> [Task requirements] Within the entries below, the lines from the one with "Select the green Windchill legend label" through the one with "The width and height of the screenshot is (438, 626)." are to be set down exactly, both ends kept.
··· Data for processing ···
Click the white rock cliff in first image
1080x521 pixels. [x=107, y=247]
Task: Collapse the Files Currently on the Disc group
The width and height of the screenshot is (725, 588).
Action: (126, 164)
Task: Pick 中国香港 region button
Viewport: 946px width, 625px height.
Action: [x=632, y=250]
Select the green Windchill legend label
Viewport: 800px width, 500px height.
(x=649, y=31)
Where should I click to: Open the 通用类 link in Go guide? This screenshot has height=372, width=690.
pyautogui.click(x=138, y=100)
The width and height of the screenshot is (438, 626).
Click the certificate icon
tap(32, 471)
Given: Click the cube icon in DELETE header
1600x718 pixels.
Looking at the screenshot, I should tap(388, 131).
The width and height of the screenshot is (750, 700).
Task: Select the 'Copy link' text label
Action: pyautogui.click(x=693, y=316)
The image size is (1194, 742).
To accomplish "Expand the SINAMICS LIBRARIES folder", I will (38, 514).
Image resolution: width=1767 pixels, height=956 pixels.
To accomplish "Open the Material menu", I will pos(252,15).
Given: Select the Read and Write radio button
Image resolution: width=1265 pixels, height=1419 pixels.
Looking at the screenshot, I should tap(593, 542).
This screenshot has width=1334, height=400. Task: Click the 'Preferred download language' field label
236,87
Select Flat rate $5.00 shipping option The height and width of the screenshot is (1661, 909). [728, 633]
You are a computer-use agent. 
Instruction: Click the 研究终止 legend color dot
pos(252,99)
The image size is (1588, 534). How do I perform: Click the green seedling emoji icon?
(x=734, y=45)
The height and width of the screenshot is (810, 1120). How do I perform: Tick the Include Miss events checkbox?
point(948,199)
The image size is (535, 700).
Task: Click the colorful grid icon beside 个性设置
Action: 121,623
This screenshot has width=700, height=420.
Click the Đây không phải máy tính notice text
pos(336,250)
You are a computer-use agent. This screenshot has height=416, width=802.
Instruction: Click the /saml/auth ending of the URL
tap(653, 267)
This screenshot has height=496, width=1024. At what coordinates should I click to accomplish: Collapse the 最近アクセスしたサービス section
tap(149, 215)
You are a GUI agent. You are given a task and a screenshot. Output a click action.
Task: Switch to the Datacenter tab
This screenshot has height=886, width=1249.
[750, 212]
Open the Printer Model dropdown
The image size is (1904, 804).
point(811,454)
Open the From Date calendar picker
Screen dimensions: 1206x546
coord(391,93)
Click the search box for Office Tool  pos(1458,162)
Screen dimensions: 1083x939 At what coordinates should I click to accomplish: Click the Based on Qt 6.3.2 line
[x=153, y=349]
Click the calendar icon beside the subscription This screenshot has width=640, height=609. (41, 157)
···
> [Solved problem]
Select the green Windchill legend label
Viewport: 800px width, 500px height.
(x=649, y=31)
Where should I click to: Open the 通用类 link in Go guide? This screenshot has height=372, width=690.
pyautogui.click(x=138, y=100)
The width and height of the screenshot is (438, 626).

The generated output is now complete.